The percent of total cytosine that was hydroxymethylated in the livers of old mice was significantly higher than that of the younger mice. While this is intriguing, it is important to note that less than one percent of cytosine was shown to be hydroxymethylated in these samples, and that the location of this hydroxymethylation within the genome is unknown. This increase in hydroxymethylation is out of concordance with the decrease in expression of Tet2 and Tet3 mRNA that was exhibited in the older mice. It may be that the activity of the TET enzymes increases with age, possibly due to the physiologic process of aging itself or an increased availability of coenzymes such as iron.4 Because the turnover of 5′-methylcytosine to 5′-hydroxymethylcytosine is an oxidative reaction, one can speculate that the oxidative environment that is associated with aging may in fact increase the activity of the TET enzymes, especially at the elder age of these mice (24 months).34 This may produce the increase in 5′-hydroxymethylcytosine levels that were found in this study, regardless of mRNA expression of the Tet genes.

Besides active removal of 5′-hydroxymethylcytosine through the oxidation to 5′-formylcytosine and 5′-carboxylcytosine, 5′-hydroxymethylcytosine can also be lost passively through cell divisions.35 Rapidly dividing cells, such as embryonic stem cells, have an increased turnover of 5′-hydroxymethylcytosine to unmodified cytosine, possibly through the inability of the maintenance DNA methyltransferase DNMT1 to methylate a target cytosine that is hydroxymethylated on the parent strand of DNA.4,26,36 Conversely, cells that do not rapidly divide may have an increase in hydroxymethylation, such as is observed in the central nervous system.37 A decrease in cellular replication may be the cause of the increase in hydroxymethylation shown in the liver tissue from the old age group here.

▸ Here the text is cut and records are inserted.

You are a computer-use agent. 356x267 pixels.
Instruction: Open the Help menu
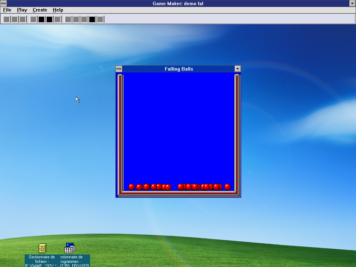click(x=58, y=10)
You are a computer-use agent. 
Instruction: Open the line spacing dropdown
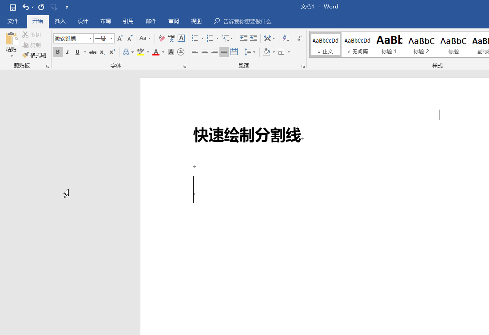250,52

In this study we have demonstrated the usefulness of a new LC/MS-MS method to measure DNA hydroxymethylation. Through this method we have determined changes in hydroxymethylation in hepatic DNA from young and old C57Bl/6 male mice, and those changes were associated with Tet enzyme mRNA expression. DNA hydroxymethylation measured by LC/MS-MS method can be a novel biomarker of aging and will be useful to investigate the mechanisms underlying the development of age-associated cancer.